Similarly the group’s construction sector, which ranks as the second largest contributor to the group’s revenue, witnessed an improvement as the nation began its recovery from the pandemic.

According to the CEO this resurgence translated into increased profits for FHL’s companies within the construction segment, notably Basic Industries Pte Ltd and Pacific Cement Pte Ltd.

“Nevertheless, managing competition, meeting evolving consumer expectations, national budgetary allocations toward infrastructure projects, and international price volatility of raw materials pose ongoing challenges for this sector.

“In the financial sector, primarily represented by Merchant Finance Ltd, we have made substantial strides in enhancing the quality of our loans portfolio.
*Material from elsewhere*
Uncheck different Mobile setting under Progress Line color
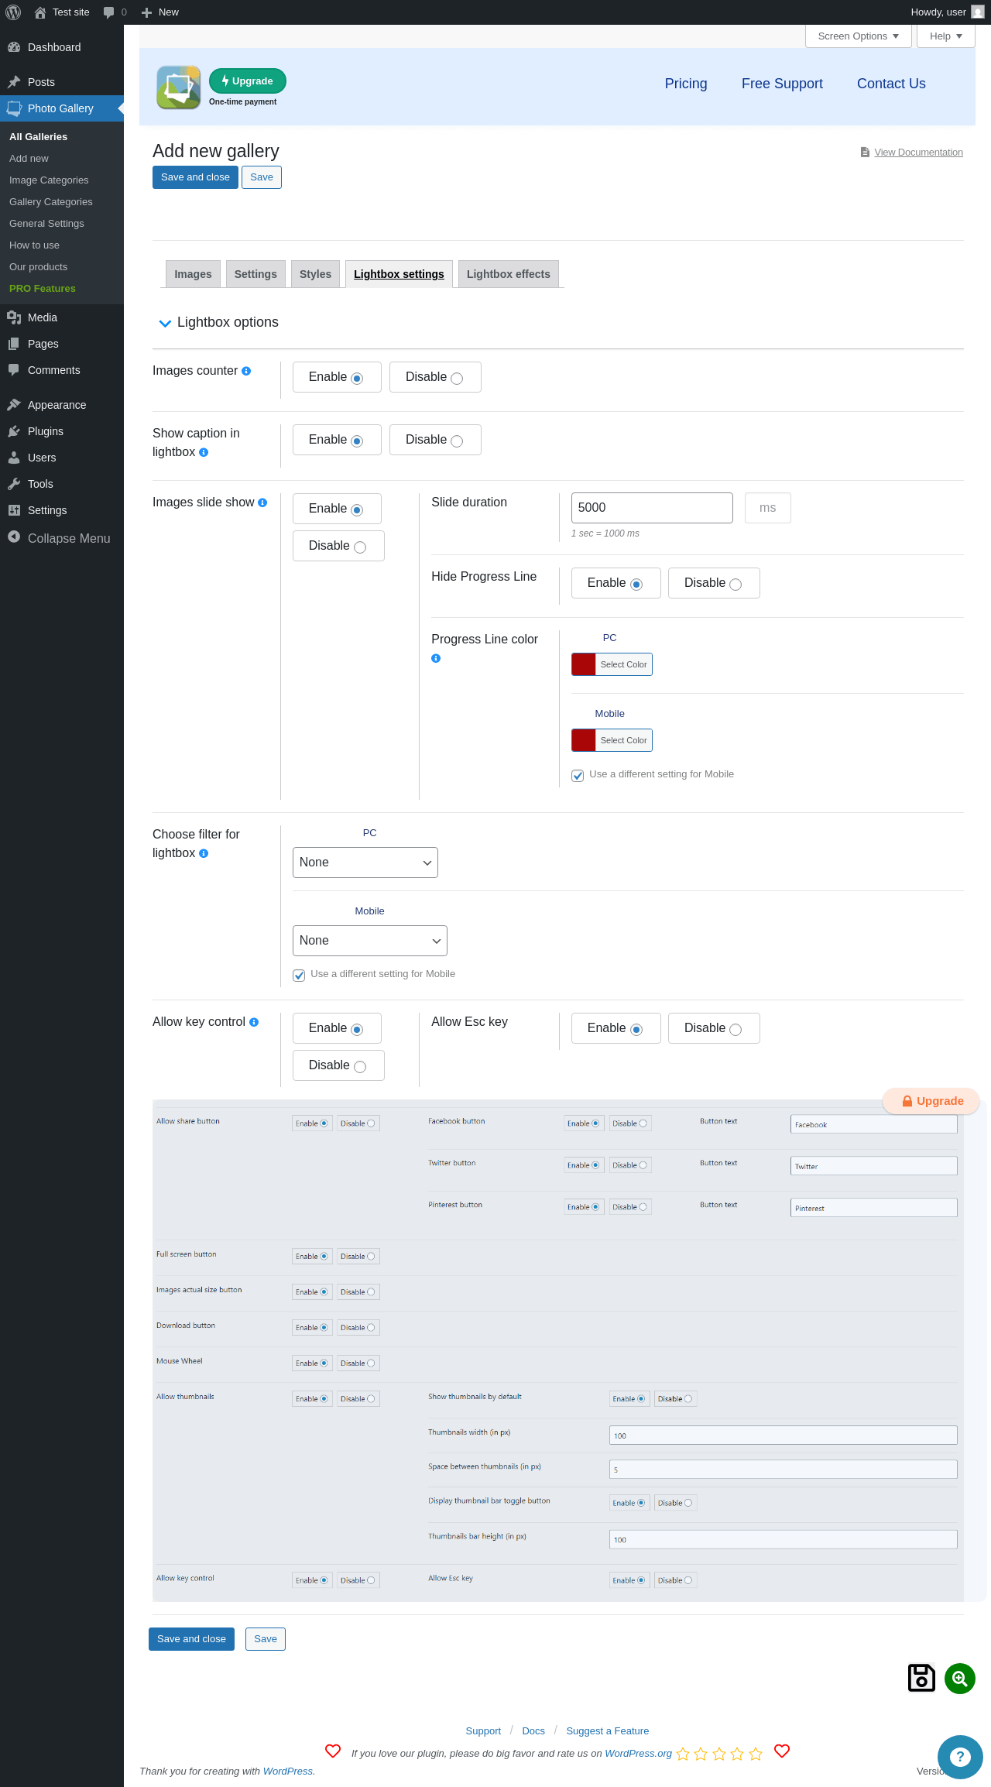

Strategic measures have been implemented to address nonperforming accounts, and we have effectively managed lending costs amid the heightened liquidity in the economy. The introduction of new products during the year also contributed to a remarkable 58 per cent growth in net profit before tax.”

Meanwhile the group recorded a decrease in profit in its property sector mainly because of the absence of gains on investment properties during the year.

Mr Koroi explained that their Ratu Sukuna building remained vacant as renovation works were currently in progress and despite supply chain challenges and price fluctuations, construction work for FHL Tower was nearing completion.

While the group’s media and entertainment sector recorded a profit of $1m this year compared with a loss of $0.2m last year, the sector still remained a challenging segment for the group.

“The industry continues to be disrupted by technology, which has introduced multiple avenues for advertising and streaming content, in contrast to traditional cinema and television methods. Management continues to focus intently on this area, exploring alternative strategic options to address the evolving landscape.”